Llueve en Alemania. Desde el balcón de mi estudio expongo mi mano al aire. Es esa lluvia fastidiosa para la que no se ha inventado un paraguas eficiente, aquella que te golpea cada poro del rostro con gotas minúsculas que no deberían empaparte con tanta rapidez, pero cuyo poder se incrementa por precipitarse en hordas. Es la lluvia primaveral que recuerdo, pero no extraño, de mis años en Bogotá. Mi celular me alerta de un mensaje de mi mamá y mi memoria retrocede automáticamente.

Debía tener seis años, probablemente siete. Desde las escalinatas de mi casa veía cúmulos grisáceos formarse en el cielo.
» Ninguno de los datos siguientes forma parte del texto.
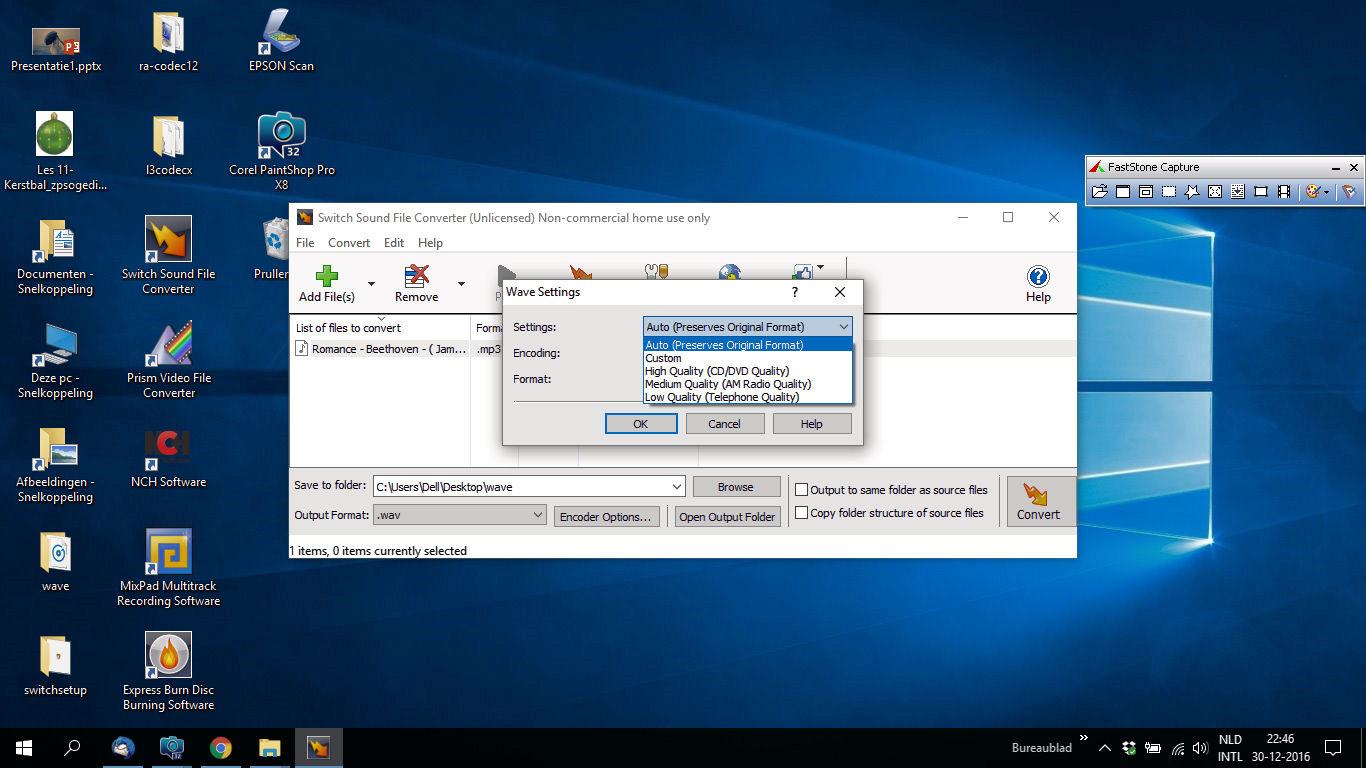Click the Convert icon button
1366x768 pixels.
click(1039, 501)
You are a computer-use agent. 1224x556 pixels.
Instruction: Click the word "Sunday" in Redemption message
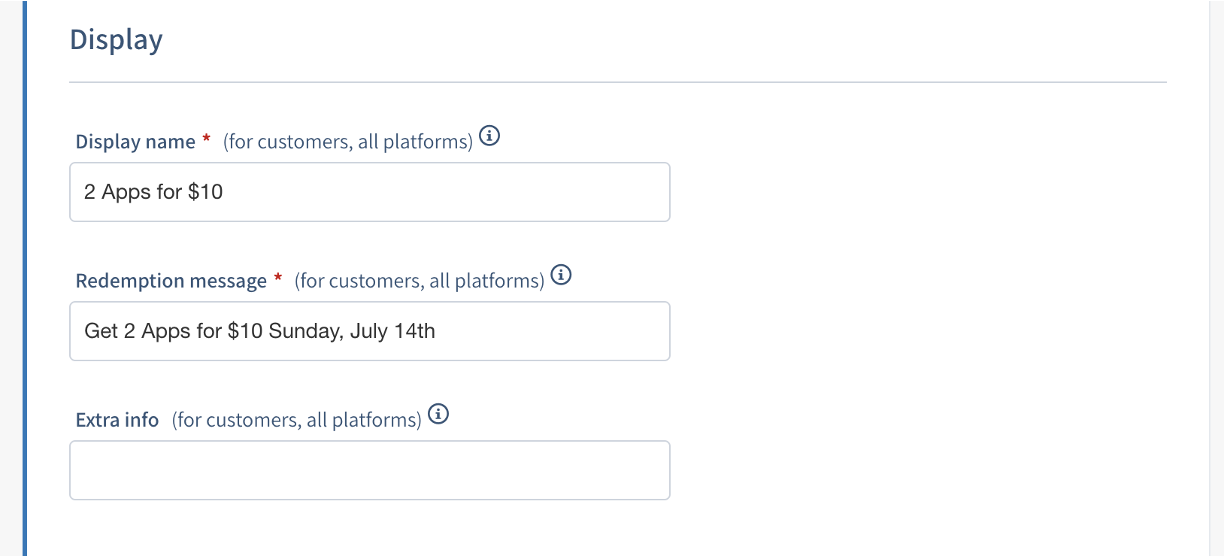[x=304, y=331]
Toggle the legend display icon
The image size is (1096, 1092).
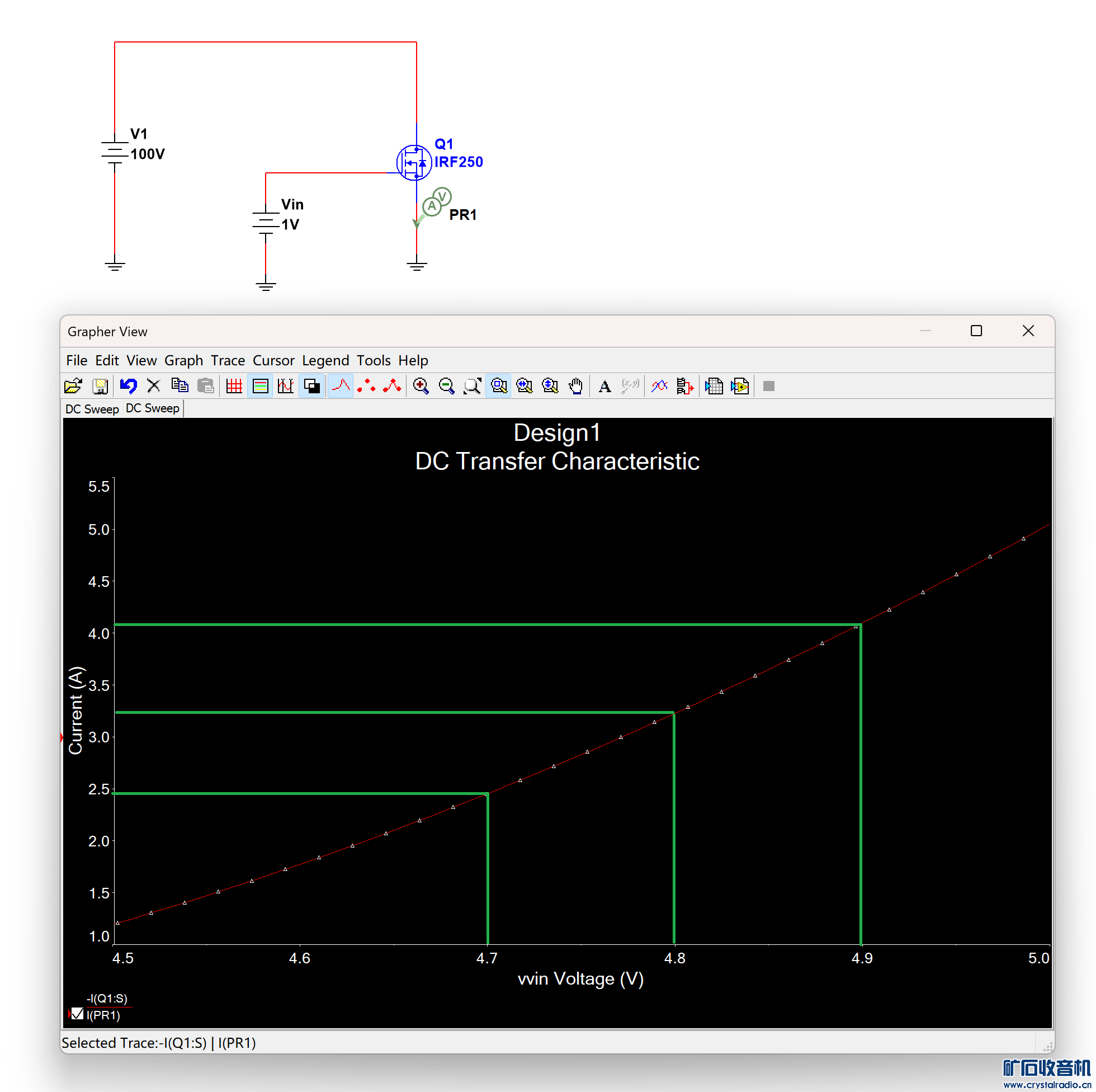click(260, 386)
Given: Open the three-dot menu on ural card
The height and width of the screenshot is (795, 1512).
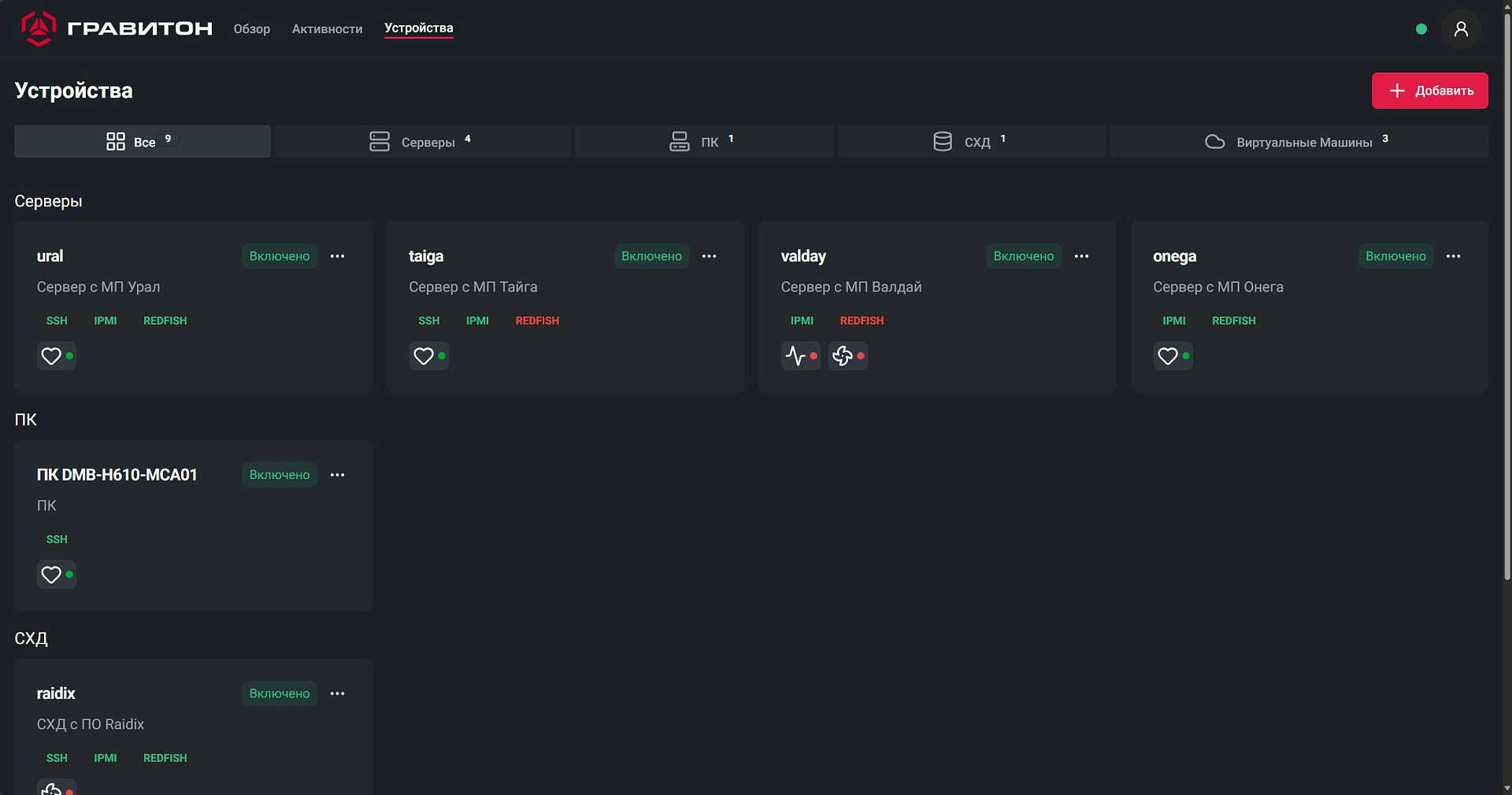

También pequeños remolinos de hojas muertas, aquí y allá. Era, siempre, un espectáculo fascinante. La frescura del viento era bienvenida luego de meses de fogaje, pero percibía la intensidad del frío que le acompañaba como una fuerza foránea, incómoda. Es el recuerdo del inicio de la temporada de lluvias en el Caribe colombiano. Detrás de mí, el crujir de una mecedora de madera delató la presencia silenciosa de mi mamá. Solo cuando empezó a llover habló y me pidió acompañarla bajo el techo del antejardín. La miré con ojos suplicantes, pero ella me recordó que la primera lluvia del año es sucia. A los pocos minutos, las gotas que resbalaban del techo formaron una ligera cortina entre nosotros y el barrio. A través de ella, veía a mis amigos jugar descalzos, pateando una pelota de fútbol, chapoteando en el arroyo en el que se convertía nuestra calle. Sus madres, al parecer, no tenían la misma sabiduría que la mía. Me obligué a restringir la envidia que me provocaban sus carcajadas respirando el olor de la lluvia.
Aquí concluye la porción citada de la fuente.